What you will do> What you return must be every line below that includes the word "entry".

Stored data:
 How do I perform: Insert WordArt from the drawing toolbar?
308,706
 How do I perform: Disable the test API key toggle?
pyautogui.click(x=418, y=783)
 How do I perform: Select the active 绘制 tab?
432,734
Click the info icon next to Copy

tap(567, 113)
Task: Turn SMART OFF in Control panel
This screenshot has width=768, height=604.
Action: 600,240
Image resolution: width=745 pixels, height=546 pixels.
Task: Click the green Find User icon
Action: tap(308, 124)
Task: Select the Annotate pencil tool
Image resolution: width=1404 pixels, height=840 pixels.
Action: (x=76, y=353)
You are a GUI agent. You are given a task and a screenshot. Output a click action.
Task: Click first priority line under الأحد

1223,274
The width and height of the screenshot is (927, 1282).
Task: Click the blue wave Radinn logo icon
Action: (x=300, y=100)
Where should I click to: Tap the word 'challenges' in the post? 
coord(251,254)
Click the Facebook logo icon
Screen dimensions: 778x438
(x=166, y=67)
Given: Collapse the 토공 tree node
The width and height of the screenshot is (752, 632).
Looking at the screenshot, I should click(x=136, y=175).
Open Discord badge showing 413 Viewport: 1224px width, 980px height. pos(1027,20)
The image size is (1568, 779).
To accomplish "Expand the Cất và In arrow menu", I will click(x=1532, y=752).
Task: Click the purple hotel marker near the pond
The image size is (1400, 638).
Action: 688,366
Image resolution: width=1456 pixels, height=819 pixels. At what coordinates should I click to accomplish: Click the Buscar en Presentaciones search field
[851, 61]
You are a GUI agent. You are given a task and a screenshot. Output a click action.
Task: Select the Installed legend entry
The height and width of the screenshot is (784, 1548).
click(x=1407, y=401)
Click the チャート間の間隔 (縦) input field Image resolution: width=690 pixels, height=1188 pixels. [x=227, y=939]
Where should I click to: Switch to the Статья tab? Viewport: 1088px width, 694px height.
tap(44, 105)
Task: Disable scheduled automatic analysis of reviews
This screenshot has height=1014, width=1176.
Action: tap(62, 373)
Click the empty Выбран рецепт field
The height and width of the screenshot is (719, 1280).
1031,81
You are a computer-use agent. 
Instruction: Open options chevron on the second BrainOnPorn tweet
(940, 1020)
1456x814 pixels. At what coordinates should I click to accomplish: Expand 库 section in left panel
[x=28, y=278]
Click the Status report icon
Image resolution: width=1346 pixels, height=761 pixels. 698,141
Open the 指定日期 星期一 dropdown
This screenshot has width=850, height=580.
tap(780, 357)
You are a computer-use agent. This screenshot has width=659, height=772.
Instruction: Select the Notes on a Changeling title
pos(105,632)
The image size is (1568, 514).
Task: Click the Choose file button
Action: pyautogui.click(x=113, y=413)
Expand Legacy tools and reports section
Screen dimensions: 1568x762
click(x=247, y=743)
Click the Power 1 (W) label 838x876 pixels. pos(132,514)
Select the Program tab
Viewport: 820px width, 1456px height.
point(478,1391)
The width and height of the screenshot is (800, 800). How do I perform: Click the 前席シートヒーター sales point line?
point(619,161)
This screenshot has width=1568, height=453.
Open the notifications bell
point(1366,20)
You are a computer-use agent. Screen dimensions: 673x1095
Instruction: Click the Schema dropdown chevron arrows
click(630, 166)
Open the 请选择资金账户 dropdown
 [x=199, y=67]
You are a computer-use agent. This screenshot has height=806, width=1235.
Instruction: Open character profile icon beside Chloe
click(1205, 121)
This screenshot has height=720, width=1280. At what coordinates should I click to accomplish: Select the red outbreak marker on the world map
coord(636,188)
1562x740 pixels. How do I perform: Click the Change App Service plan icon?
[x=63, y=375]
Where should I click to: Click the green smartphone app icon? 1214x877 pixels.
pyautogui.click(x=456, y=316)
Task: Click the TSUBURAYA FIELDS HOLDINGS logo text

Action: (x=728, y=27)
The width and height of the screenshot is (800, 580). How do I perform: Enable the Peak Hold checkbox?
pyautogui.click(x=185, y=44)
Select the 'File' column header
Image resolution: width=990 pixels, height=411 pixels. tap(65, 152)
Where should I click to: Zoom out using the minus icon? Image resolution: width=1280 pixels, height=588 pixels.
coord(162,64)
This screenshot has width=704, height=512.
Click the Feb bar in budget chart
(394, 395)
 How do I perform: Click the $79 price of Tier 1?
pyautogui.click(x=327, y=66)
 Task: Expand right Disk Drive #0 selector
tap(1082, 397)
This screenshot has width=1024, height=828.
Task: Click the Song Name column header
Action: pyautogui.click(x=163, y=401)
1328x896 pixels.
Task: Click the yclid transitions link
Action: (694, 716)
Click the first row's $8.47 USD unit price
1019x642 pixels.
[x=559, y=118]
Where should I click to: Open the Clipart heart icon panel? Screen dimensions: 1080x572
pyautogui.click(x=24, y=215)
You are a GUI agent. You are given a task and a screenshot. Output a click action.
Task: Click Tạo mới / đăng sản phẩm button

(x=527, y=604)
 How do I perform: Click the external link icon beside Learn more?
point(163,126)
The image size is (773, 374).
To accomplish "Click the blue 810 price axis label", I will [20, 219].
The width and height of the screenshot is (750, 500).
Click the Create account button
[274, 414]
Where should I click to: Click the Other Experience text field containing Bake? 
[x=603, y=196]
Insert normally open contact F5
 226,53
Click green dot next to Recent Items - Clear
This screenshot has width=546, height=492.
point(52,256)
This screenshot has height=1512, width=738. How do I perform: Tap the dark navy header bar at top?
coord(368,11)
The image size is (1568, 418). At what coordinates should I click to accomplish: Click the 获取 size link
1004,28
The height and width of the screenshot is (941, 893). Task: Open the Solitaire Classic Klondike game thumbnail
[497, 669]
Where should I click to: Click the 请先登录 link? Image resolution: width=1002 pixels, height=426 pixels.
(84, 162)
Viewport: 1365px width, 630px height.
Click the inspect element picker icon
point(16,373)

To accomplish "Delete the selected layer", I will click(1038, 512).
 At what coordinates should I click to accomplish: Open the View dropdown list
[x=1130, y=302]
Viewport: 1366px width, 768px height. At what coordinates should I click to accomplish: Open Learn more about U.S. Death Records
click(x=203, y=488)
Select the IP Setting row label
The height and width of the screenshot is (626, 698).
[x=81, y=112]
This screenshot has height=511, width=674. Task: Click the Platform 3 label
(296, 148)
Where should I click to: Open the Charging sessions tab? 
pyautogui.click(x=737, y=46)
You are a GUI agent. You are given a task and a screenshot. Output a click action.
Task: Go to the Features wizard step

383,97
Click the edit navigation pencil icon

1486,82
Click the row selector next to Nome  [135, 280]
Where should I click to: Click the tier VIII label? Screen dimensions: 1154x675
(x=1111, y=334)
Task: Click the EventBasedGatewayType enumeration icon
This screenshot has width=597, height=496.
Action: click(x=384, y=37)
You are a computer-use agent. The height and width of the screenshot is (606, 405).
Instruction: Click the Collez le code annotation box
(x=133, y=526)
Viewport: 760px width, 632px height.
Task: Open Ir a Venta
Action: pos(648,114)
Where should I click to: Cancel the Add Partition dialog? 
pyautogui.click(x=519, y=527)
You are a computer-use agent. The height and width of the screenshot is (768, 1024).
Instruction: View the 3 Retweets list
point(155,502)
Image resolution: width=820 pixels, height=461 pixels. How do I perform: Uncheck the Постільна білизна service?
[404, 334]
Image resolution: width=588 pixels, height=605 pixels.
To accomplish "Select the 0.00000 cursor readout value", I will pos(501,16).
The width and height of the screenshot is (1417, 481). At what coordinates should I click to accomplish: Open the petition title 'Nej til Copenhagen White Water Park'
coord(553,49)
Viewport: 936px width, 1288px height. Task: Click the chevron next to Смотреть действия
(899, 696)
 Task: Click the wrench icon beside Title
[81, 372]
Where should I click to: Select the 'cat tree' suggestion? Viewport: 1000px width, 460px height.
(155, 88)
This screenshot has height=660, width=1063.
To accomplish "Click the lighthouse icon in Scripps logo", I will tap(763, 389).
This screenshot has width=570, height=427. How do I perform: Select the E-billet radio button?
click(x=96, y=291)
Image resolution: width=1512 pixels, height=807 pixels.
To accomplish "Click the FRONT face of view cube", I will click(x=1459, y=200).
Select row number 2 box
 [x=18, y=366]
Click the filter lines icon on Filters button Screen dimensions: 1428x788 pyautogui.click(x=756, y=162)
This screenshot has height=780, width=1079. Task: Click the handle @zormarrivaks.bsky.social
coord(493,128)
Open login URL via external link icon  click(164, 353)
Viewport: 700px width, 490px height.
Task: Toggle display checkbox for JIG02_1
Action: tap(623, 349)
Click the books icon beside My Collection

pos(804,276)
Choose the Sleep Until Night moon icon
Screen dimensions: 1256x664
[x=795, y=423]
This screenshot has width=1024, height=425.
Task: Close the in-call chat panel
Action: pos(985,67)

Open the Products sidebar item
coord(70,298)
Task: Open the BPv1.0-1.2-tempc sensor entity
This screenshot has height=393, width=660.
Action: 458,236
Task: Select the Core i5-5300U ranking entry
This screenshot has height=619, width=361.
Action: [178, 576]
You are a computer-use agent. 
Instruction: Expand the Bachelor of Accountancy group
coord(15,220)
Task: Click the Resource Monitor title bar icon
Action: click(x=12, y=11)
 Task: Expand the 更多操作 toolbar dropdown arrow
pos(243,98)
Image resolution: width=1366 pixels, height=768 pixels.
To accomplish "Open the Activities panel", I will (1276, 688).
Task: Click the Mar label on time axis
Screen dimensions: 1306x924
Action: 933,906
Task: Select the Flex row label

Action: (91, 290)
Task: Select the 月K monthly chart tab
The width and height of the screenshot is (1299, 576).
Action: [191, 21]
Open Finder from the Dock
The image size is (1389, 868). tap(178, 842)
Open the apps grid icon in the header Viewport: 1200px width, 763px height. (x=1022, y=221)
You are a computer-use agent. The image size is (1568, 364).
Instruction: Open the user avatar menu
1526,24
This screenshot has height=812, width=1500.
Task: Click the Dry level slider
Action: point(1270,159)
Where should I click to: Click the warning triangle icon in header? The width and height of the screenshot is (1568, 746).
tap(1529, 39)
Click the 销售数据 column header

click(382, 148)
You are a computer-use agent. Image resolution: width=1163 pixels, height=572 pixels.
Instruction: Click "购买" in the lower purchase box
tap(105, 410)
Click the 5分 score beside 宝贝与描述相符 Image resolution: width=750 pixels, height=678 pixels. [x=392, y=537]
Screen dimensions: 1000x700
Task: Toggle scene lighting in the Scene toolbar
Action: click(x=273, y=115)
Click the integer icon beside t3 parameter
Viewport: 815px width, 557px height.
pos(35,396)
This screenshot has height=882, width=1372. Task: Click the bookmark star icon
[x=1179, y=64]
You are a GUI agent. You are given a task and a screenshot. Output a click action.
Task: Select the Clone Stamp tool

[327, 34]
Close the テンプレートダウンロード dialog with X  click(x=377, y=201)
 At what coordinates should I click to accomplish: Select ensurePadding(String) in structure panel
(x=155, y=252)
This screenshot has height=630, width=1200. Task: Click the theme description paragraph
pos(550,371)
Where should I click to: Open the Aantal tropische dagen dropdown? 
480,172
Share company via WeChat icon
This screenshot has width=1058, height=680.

The answer>
Task: Select the Installed legend entry
Task: Select the Core i5-5300U ranking entry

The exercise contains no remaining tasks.